AMED TIMES - Eyleme kayıp yakınları, siyasi parti ve sivil toplum örgütü temsilcileri ile hak savunucuları katıldı. Eylemde, gözaltında zorla kaybedilenlerin ve faili meçhul saldırı sonucu katledilenlerin fotoğrafları taşındı. Yine her hafta olduğu gibi çok sayıda çevik kuvvet ve sivil kolluk görevlileri alandaki yerini aldı. Bu hafta, Bingöl’de 1996 yılında gözaltında kaybedilen Orhan Yakar’ın akıbeti soruldu.
Eylemde öncesi konuşan İHD Diyarbakır Şubesi Sekreteri Ömer Saman şunları söyledi: “ Bu şehirde büyük bir kaosa sebep olan 28 Mart olaylarının 18. yıldönümünü geride bıraktık. Başta Mahsum Mızrak ve Enes Ata olmak üzere 7’si çocuk 14 sivil yurttaş hayatını kaybetti. Ne yazık ki diğer toplumsal olaylarda hayatını kaybeden diğer insanların akıbeti gibi yine soruşturmalarda takipsizlik ve kovuşturmaya yer yok kararları çıkmıştır. Bizler mücadelemizi sürdürmeye devam ediyoruz. AİHM’in ihlal kararlarına rağmen verilen takipsizlik kararlarını AYM’ye taşıdık ve mücadelemiz burada da devam ediyor.
Yarın tüm coğrafyamızı etkileyen bir seçim var. Biz sivil toplum örgütü olarak, insanların kendi demokratik iradeleriyle seçtiği oyların sandığa yansıdığı, sandıktan çıkan sonucun herkesin ama herkesin saygı duyduğu ve ülkede demokratik bir iklimin oluşmasına katkı sunduğu bir güne uyanmak istiyoruz.”
Ardından İHD Diyarbakır Şubesi Kayıp ve Faili Meçhul Cinayetleri Araştırma Komisyonu Üyesi Av. Berfin Elçi, Bingöl’de 1996 yılında gözaltında kaybedilen Orhan Yakar’ın hikayesini okudu. Elçi, şöyle devam etti: “1981 Doğubayazıt doğumlu Orhan Yakar, ekonomik sıkıntılar nedeniyle 1996 yılında İstanbul’a gider. İş bulup çalıştıktan sonra ailesini sık sık telefonla arar.
Son telefonun üzerinden iki ay geçer. Aile Orhan’dan haber alamaz. Babası Mehmet Yakar İstanbul’a gider. İHD İstanbul Şubesi’ne başvurur. Savcılık ve Emniyet Müdürlüğüne yazılı başvuruda bulunulur. Ayrıca gazeteye ilan verilir.

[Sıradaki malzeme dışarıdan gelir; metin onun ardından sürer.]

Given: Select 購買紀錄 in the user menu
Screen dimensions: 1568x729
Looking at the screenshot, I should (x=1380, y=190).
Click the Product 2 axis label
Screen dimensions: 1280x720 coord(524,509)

Baba, resmi sonuçları beklemek üzere köyüne döner. Birkaç gün sonra Doğubayazıt İlçe Jandarma Komutanlığına çağrılır. Askerler “Bingöl Jandarma Alay Komutanlığı haber verdi, oğlun orada git al” der.
Baba Bingöl’e gider. Alay Komutanlığı yetkilileri; “Oğlun dağa çıkmıştı, 16 Kasım günü teslim oldu. 17 Kasım günü operasyonda arazide bize yer gösterirken, daha önceden PKK militanları tarafından araziye döşenen mayına bastı parçalandı, öldü” der.

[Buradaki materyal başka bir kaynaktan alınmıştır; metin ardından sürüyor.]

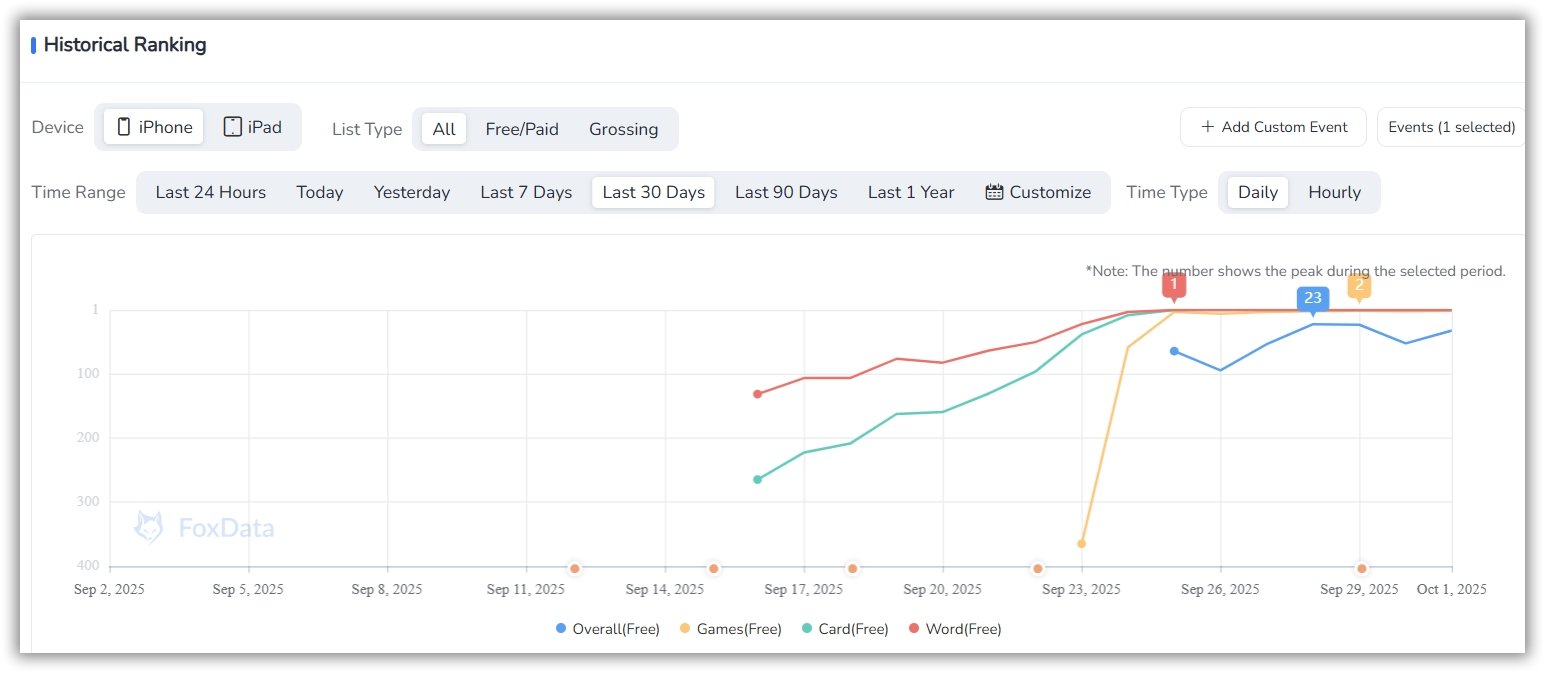Viewport: 1545px width, 673px height.
Task: Click the blue peak marker labeled 23
Action: click(x=1312, y=298)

Babaya yakalanma tutanağı gösterilir. Ancak tutanakta Orhan’ın imzası yoktur. Baba parçalanmış olsa da çocuğunun cenazesini ister. Yetkililer; “Ceset paramparça oldu, o bölgede güvenlik sorunu var. Ceset orada kaldı” diyerek geçiştirmeye çalışır.
Aile olayı Avrupa İnsan Hakları Mahkemesi’ne taşır. AHİM 26 Kasım 2002 tarihin de ihlal kararı verir. Ancak tüm arama ve çabalara rağmen 15 yaşında gözaltında kaybedilen Orhan Yakar’ın cenazesine ulaşılamaz ve kendisinden bir daha haber alınamaz.